TASK DETAILS »
Nothing but the lines from the one containing "Given: Click green plus under 门头店招 item type" to the final line of the entries should appear, copied exactly and without pictures.

EXTRACTED MATERIAL »
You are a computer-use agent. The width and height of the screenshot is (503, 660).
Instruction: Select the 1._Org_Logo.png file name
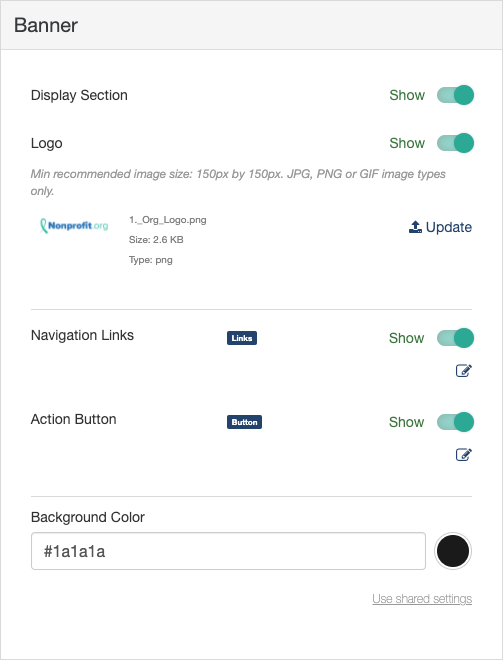tap(168, 220)

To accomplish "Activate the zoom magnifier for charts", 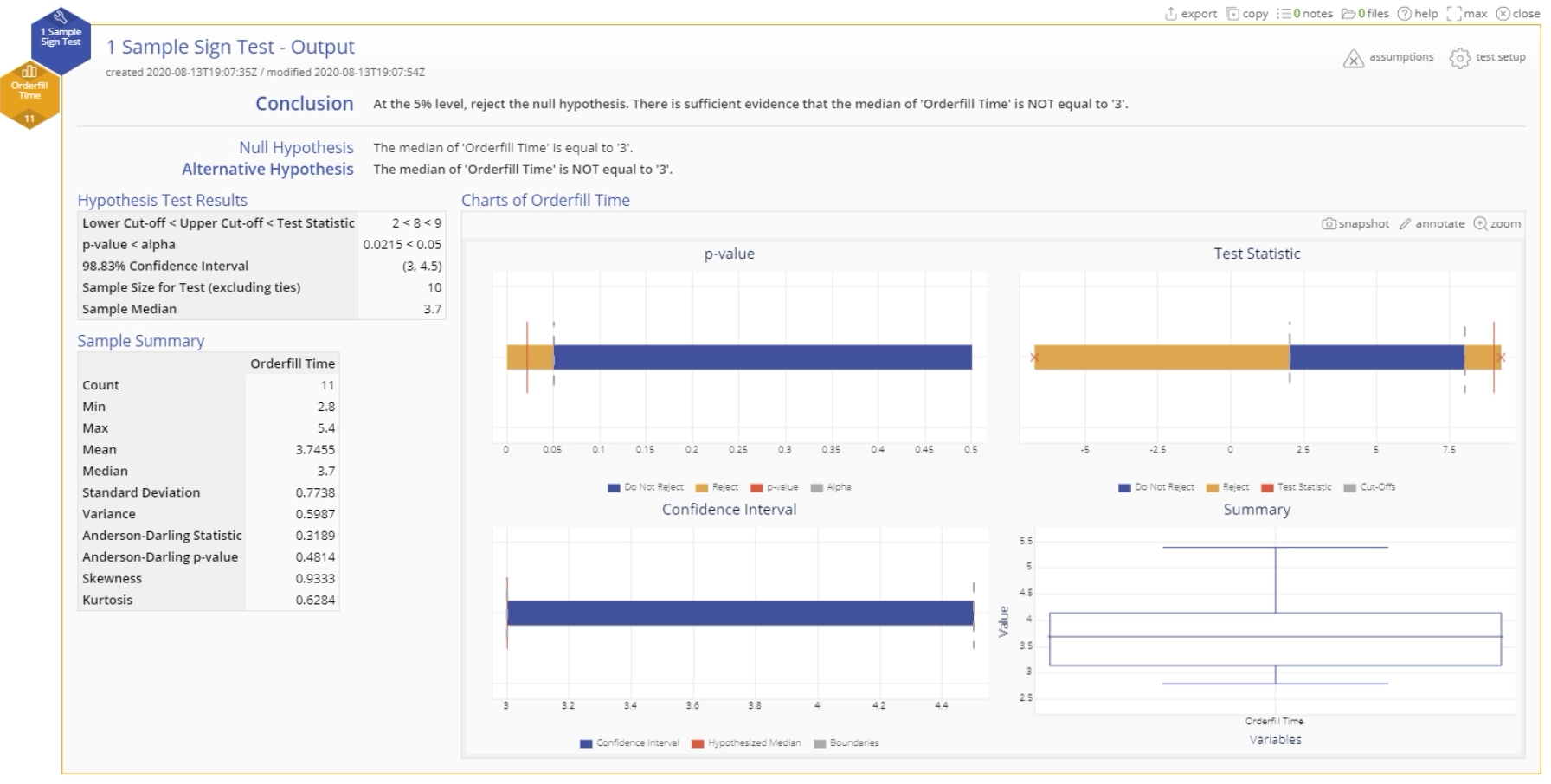I will [1480, 223].
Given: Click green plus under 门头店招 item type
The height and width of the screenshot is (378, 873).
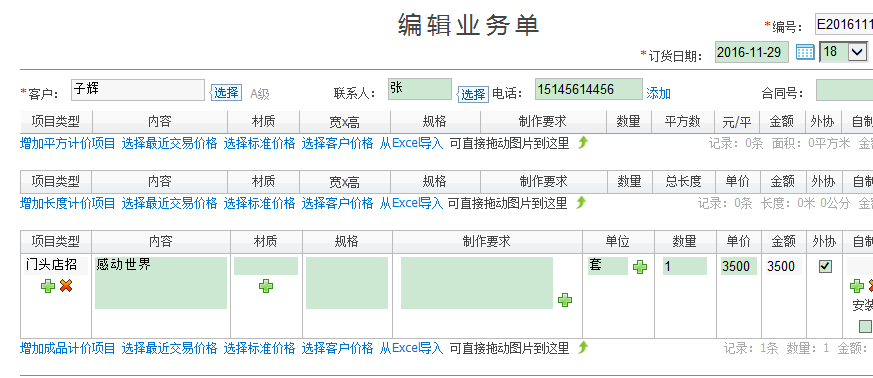Looking at the screenshot, I should (48, 286).
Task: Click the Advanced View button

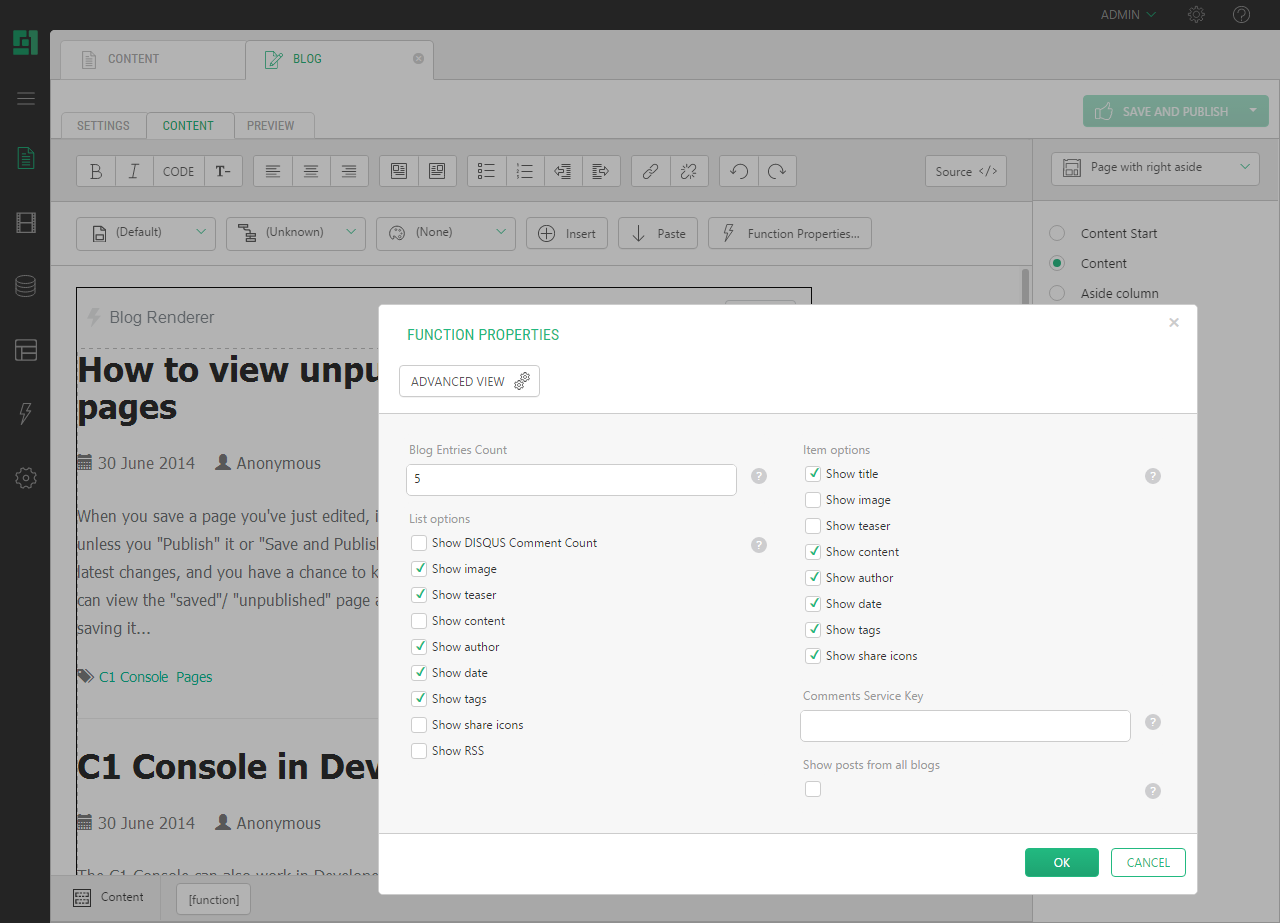Action: (x=469, y=381)
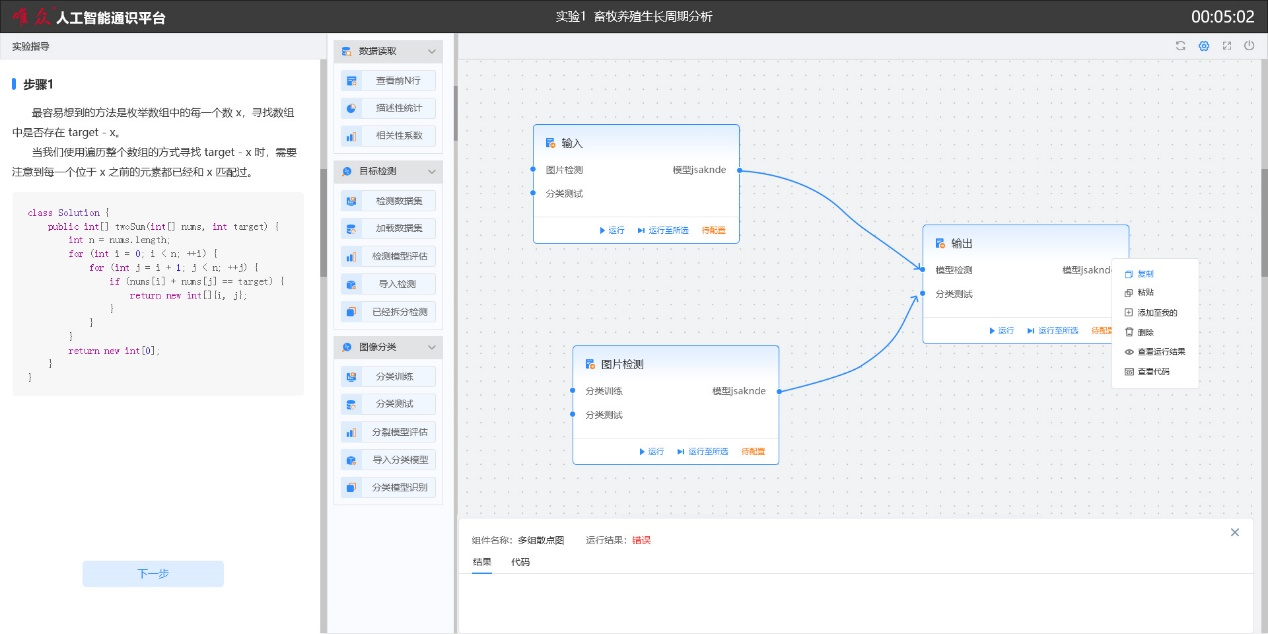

SOLUTION TO THE PROBLEM »
Given: Click green plus under 门头店招 item type
The height and width of the screenshot is (378, 873).
Looking at the screenshot, I should (48, 286).
Task: Click the Advanced View button

Action: (x=469, y=381)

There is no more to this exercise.